Laura Clay was born in Sep 1858 in Missouri. She died on 03 Dec 1944. She married William P Dow on 07 Mar 1875 in Clark, Missouri.

Ruhama Jean Clay was born on 28 Oct 1860 in Clark County, Missouri. She died on 25 Apr 1923 in Clark County, Missouri. She married Roy Sharts on 25 May 1884 in Clark County, Missouri.

Ella Jackson Clay was born on 24 Jun 1863 in Clark County, Missouri. She died on 18 Oct 1947 in Kirksville, Adair County, Missouri. She married Hiram Selby on 30 Aug 1885 in Clark County, Missouri.

Effie Clay was born on 05 Dec 1865 in Missouri. She died on 09 Jan 1950 in Madison, Clark County, Missouri. She married James Murphy on 23 Sep 1889 in Clark County, Missouri.

Martha Clay was born on 13 Dec 1869 in Missouri. She died on 01 Aug 1896 in Clark County, Missouri.  She married Peter T Briggs on 02 Mar 1892 in Kahoka, Clark County, Missouri.

Marion L Clay was born on 28 Jan 1872 in Clark County, Missouri. He died on 03 Dec 1944 in Kahoka, Clark County, Missouri. He married Adaline V Woodruff on 28 Jun 1900.

Emma Clay was born in December 1875 in Clark County, Missouri. She married Henry Raleigh Fleming on 28 Dec 1898 in Clark County, Missouri.

George C Clay, unknown birth and death dates probably between 1880 and 1900, believed to have died in childhood.

Mary Clay, unknown birth and death dates probably between 1880 and 1900, believed to have died in childhood.

John Shannon was listed as adopted in the household of Samuel Clay in the 1900 US Census for Jackson Township, Clark County, Missouri.  His birth is listed as May 1885 in Missouri. The records show there may be two John Shannons in Clark County in 1900, so as this is the only record of his relationship with Samuel, I cannot make further comment.

Samuel is found on the Civil War Draft Registration Record for Clark County, Missouri.  He is listed as living in Union Township, a 30 year old, white, farmer, married, and born in Kentucky with no previous military service.

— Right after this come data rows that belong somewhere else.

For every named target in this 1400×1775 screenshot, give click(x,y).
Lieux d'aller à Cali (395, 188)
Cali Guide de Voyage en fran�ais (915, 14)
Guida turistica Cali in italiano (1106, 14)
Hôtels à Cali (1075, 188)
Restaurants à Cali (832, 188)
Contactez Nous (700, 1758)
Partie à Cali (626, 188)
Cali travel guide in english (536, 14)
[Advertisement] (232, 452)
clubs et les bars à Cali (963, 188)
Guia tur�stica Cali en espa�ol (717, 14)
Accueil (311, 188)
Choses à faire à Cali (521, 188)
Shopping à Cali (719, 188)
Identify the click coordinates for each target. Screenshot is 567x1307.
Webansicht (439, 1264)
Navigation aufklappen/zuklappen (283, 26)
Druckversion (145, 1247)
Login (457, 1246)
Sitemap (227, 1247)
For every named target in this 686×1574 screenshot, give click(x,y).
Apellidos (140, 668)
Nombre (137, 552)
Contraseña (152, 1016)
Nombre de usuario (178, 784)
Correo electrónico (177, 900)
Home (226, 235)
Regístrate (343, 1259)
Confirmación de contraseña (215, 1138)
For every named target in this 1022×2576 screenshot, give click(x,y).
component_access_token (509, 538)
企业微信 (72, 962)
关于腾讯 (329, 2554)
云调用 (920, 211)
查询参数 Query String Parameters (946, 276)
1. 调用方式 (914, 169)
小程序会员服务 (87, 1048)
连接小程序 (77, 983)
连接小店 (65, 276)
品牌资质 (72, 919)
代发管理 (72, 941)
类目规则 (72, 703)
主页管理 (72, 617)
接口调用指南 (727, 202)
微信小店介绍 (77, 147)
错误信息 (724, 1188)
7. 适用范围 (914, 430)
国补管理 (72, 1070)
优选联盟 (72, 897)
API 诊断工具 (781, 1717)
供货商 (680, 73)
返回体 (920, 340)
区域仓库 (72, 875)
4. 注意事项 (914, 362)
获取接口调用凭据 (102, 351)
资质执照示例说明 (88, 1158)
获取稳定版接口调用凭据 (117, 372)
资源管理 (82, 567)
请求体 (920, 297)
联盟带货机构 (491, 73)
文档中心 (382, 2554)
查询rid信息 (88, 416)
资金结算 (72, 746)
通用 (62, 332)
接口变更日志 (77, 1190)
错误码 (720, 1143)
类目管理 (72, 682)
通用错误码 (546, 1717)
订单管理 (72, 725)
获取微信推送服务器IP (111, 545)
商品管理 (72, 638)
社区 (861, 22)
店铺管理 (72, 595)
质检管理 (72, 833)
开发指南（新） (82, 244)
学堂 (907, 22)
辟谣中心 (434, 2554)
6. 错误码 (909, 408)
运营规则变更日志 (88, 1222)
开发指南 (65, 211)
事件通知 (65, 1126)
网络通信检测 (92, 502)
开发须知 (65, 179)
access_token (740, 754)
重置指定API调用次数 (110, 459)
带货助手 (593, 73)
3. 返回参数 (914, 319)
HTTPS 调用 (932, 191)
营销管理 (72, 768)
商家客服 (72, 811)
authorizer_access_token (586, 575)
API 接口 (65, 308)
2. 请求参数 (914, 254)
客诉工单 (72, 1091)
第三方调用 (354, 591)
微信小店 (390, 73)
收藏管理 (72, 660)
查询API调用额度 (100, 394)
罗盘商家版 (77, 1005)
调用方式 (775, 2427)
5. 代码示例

Civil War Draft Registration

During the Civil War, Samuel supported the Southern cause and served under Confederate Major General Sterling Price. According to a 1890 Missouri Veterans Schedule as part of the U.S. Census for Jackson Township, Clark County, Missouri it was claimed that Samuel served as a private for 10 months from Sep 1862 until Jun 1863 in Company B of the 16th Missouri Cavalry (6th Provisional Regiment) of the Confederate Army.

1890 Veterans Schedule

In the 1860, 1870, 1880 and 1900 US Censuses for Jackson Township, Clark County, Missouri, he is listed as Head of Household and a farmer.   In 1896 a land plat of the county showed he had several land holdings on the west side of the county.  Nearby are related family farms.

Samuel Clay properties

He died at the age of 81 of cancer of the stomach in 26 Nov 1914 in Kahoka, Clark County, Missouri.  He is buried in Kahoka Cemetery in Kahoka, Clark County, Missouri.  His wife Emily survived him by two years.